» THE PROBLEM
Copy out, from the entries below, each line holding the string "قیمت".
:::
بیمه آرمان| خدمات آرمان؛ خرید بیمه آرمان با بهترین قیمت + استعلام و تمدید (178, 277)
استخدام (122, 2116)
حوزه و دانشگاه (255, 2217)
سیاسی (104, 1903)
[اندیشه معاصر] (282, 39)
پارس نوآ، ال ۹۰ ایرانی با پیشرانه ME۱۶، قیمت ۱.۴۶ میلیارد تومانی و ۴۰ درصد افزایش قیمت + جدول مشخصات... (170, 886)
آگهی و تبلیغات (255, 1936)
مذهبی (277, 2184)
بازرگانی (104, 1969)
:::
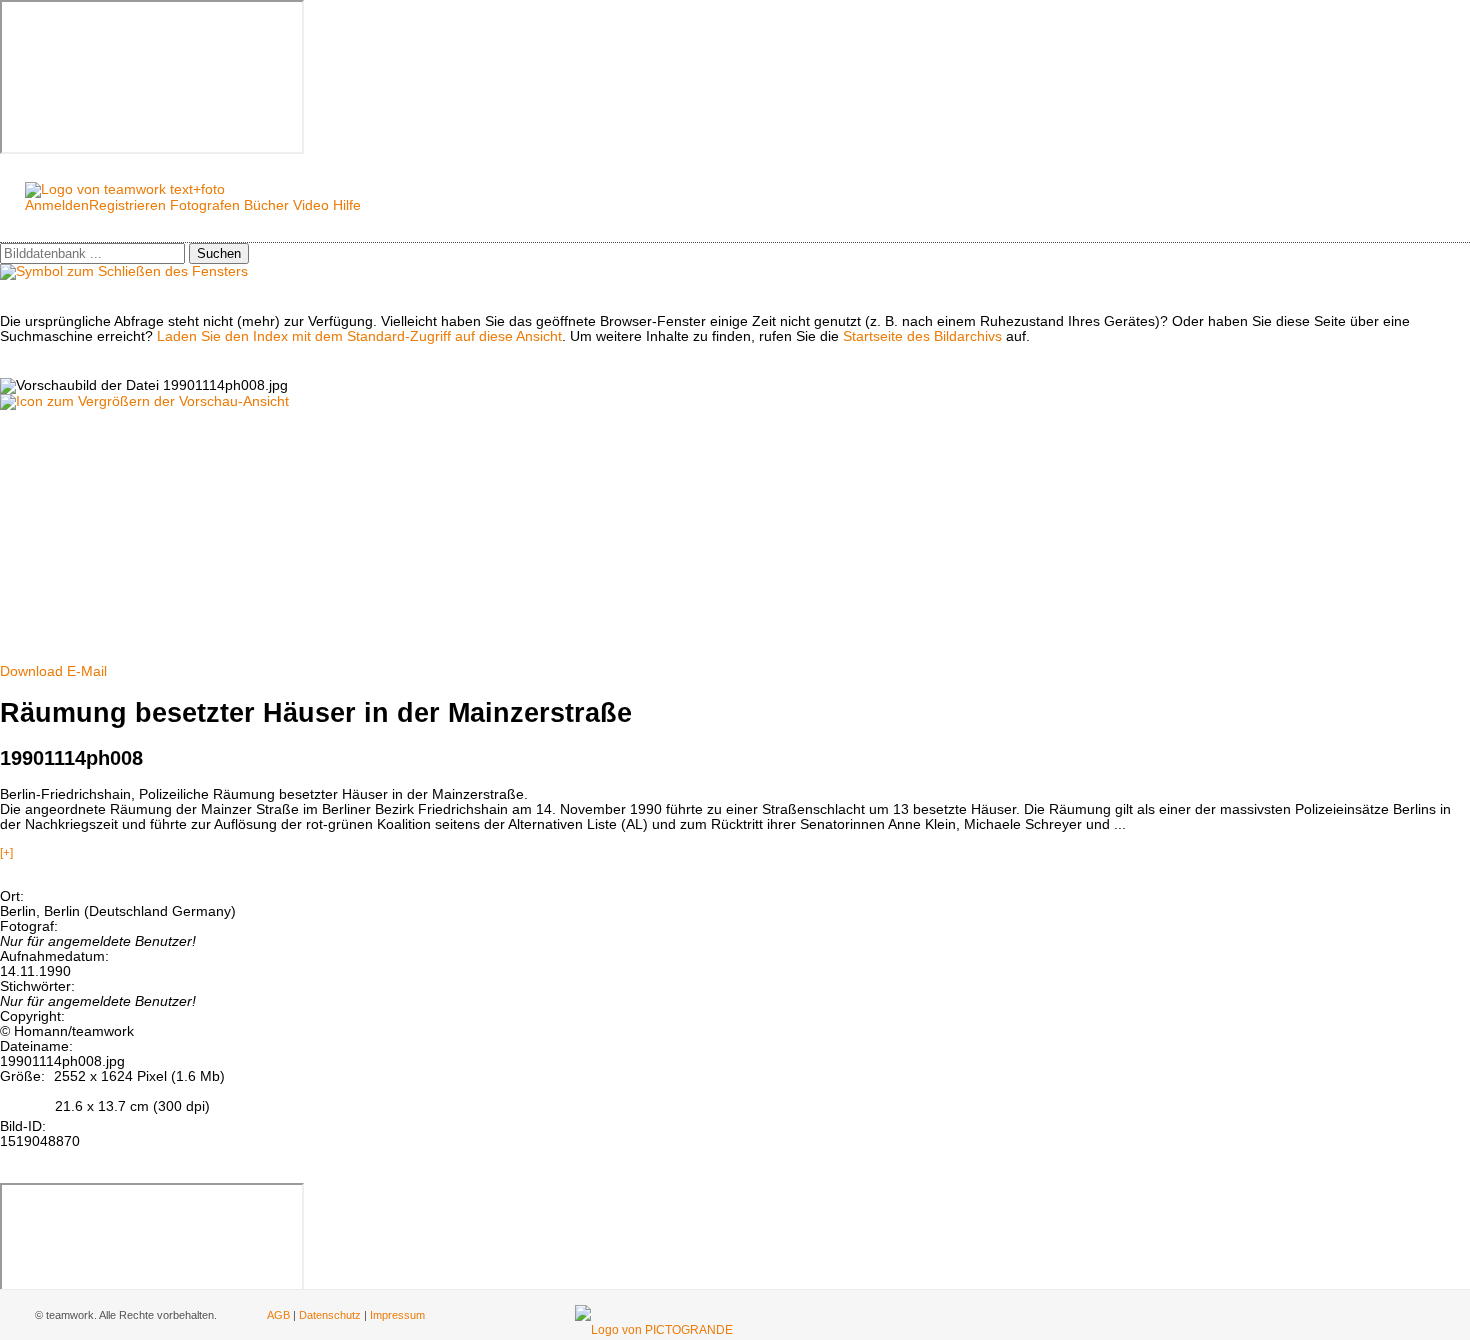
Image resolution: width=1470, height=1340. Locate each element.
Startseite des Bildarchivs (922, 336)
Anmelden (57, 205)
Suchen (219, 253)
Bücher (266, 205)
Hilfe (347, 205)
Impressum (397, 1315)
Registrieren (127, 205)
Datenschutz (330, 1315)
:::
» EXPECTED OUTPUT
بیمه آرمان| خدمات آرمان؛ خرید بیمه آرمان با بهترین قیمت + استعلام و تمدید (178, 277)
پارس نوآ، ال ۹۰ ایرانی با پیشرانه ME۱۶، قیمت ۱.۴۶ میلیارد تومانی و ۴۰ درصد افزایش قیمت + جدول مشخصات... (170, 886)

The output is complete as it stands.